The Intellectual Honesty Gap
There’s a particular failure mode I see in knowledge work, especially in marketing and strategy: the consultant who has read one book on a topic and now speaks about it with the authority of someone who has spent a career in it. The strategist who has a framework for everything, including things they encountered for the first time last Tuesday. The agency that says “yes, we do that” to every service request because they’re afraid that saying “no” will close the door.
This is not confidence. It’s insecurity wearing confidence’s clothes. And it produces work that is competent at the surface level but hollow underneath — work that sounds right but isn’t grounded in the kind of deep understanding that comes from having actually struggled with a problem rather than having skimmed an article about it.
The gap between genuine expertise and performed expertise is one of the widest in professional life. And the people who can tell the difference — sophisticated buyers, experienced executives, anyone who has been burned by confident incompetence — are the exact people you most want to work with.
What Happens When You Say It
Something interesting happens when you say “I don’t know” in a professional setting. There’s an initial moment of discomfort — for you, sometimes for the other person. It violates the expected social contract. You’re supposed to know. That’s why they’re asking you.
But after that moment, something shifts. The conversation becomes more honest. The other person relaxes. They stop performing too. The discussion moves from a display of credentials to an actual exploration of the problem. And that’s where good work starts.
I’ve noticed this in client strategy sessions especially. The best conversations I’ve had have started with some version of: “I’m not sure about this yet. Here’s what I think based on what I’ve seen, but I want to pressure-test it.” That framing invites collaboration instead of deference. It makes the client a partner in the thinking rather than a passive consumer of my opinions. And it produces better outcomes, because the client usually knows their market and their customers better than I ever will.
Building the Muscle
Saying “I don’t know” is a skill, not just a disposition. It requires practice. It requires a certain comfort with being seen as imperfect in real time. And it requires separating your identity from your knowledge — which is harder than it sounds, especially for people who were praised for being smart growing up.
I practice it in small ways. When someone on the team asks me a question and I’m not sure, I try to catch myself before the reflexive answer lands. When I’m writing, I flag the claims I’m less confident about rather than smoothing them over with authoritative language. When I’m in a meeting and someone makes a point I hadn’t considered, I try to say “that’s a good point, I hadn’t thought about it that way” instead of immediately reframing their insight as something I already knew.
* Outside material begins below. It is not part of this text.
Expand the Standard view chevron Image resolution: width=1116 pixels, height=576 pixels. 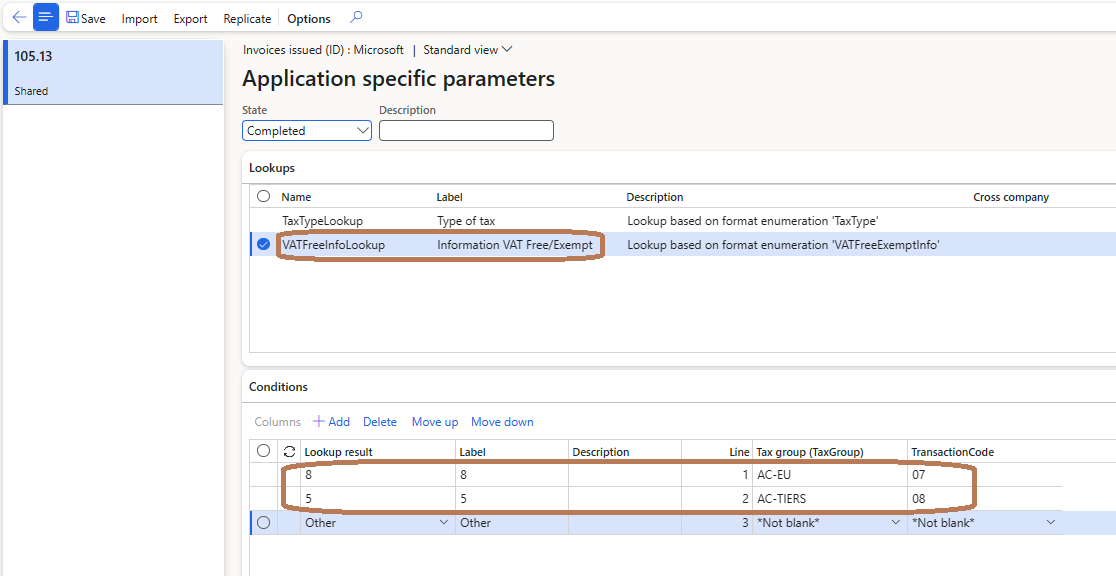click(505, 49)
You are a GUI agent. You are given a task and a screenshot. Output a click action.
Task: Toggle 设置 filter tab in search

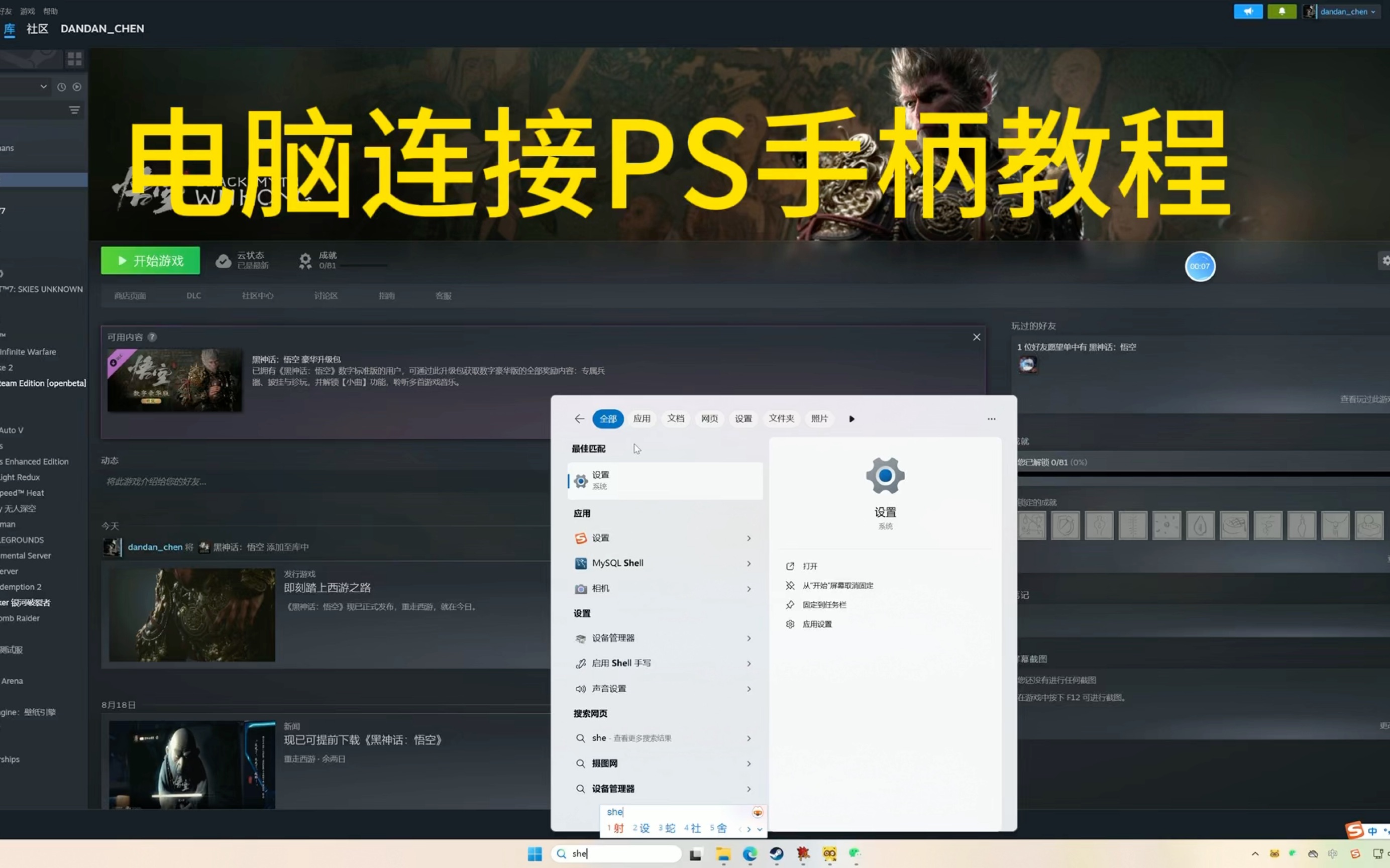point(742,418)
None of this feels heroic. It feels mundane and sometimes uncomfortable. But it compounds. Over time, the people around you — your team, your clients, your partners — learn that when you do express confidence, they can trust it. Your signal-to-noise ratio improves. Your opinions carry more weight precisely because you don’t offer them indiscriminately.
The Paradox
The paradox is clean and worth naming: the people who are most willing to say “I don’t know” are usually the ones who know the most. Because genuine expertise brings an awareness of how much you don’t know. It’s the intermediate practitioners — the people who have learned enough to feel competent but not enough to see the edges of their understanding — who are most dangerous.
I’d rather work with someone who knows three things deeply and admits the boundaries of those three things than someone who claims to know thirty things and can’t distinguish between their genuine knowledge and their comfortable assumptions.
Intellectual honesty is not a weakness. It’s the foundation that everything else is built on.